Pomacea canaliculata do not have an ability to decrease the supercooling point under cold temperatures. Any body organs and tissues examined in this study did not show a significant decrease in T_c after acclimation. Regardless of their cold tolerance,gut contents seem to act as an ice-nucleating agent that stimulates whole body freezing in insects (Leather et al.,1993) and the land snail H. aspersa(Ansart et al., 2002). This finding, however, seems to be meaningless for P. canaliculata from an ecological point of view. Temperatures rarely go below freezing at Kikuchi(Fig. 1) and, furthermore, the habitat for overwintering snails (in the soil of drained paddy fields)provides some environmental buffering with temperatures almost remaining above 0°C (Wada and Matsukura,2007). Nevertheless, winter mortality of snails inhabiting drained paddy fields is high every year. Even temperatures more mild than their freezing point are fatal not only for cold-intolerant snails but also for cold-tolerant snails. This is apparent due to the fact that all the cold-tolerant snails died after incubating them at 0°C for a month(Wada and Matsukura,2007).
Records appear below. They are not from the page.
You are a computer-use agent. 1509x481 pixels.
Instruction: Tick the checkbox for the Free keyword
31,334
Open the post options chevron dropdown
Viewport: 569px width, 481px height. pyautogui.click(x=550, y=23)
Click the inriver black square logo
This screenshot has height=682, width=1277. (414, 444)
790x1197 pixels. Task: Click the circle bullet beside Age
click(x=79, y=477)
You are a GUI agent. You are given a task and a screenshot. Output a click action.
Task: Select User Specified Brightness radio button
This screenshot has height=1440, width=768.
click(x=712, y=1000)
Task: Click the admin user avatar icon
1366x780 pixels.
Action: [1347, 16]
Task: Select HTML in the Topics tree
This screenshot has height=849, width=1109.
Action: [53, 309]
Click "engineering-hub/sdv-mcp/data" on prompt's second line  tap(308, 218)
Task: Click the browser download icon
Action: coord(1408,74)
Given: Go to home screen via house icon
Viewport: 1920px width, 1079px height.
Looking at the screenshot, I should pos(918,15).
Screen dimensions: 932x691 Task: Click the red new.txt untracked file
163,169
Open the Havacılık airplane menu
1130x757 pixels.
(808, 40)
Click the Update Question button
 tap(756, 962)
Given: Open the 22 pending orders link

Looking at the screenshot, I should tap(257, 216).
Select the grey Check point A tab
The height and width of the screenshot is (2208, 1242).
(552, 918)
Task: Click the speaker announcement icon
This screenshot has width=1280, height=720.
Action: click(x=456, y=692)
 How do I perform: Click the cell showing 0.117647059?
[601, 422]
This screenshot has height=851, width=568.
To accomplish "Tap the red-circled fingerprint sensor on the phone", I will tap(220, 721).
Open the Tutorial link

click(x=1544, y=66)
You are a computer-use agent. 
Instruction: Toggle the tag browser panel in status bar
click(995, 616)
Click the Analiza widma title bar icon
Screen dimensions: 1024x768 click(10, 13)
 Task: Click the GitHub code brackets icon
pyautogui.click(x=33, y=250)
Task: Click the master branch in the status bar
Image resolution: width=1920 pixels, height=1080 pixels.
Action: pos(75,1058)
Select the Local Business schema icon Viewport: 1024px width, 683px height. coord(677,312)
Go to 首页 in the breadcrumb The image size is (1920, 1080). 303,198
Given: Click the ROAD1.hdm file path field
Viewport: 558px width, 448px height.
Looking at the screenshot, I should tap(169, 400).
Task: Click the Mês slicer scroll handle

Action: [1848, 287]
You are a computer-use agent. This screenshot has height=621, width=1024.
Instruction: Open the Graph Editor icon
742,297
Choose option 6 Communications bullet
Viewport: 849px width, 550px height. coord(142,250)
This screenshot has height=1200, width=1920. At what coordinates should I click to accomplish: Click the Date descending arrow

Further studies on cold hardiness of P. canaliculata will enhance understanding of the mechanisms of cold hardiness in freshwater mollusks. This species is easily mass-reared and its cold hardiness can be controlled experimentally (Matsukura and Wada,2007; Matsukura et al.,2009). Moreover, the present study isolated some important cold hardiness-related organs: the mantle, the posterior chamber of the kidney and the digestive gland. Further physiological and molecular biological approaches should be applied to reveal the mechanism of cold hardiness in P. canaliculata at the organ level.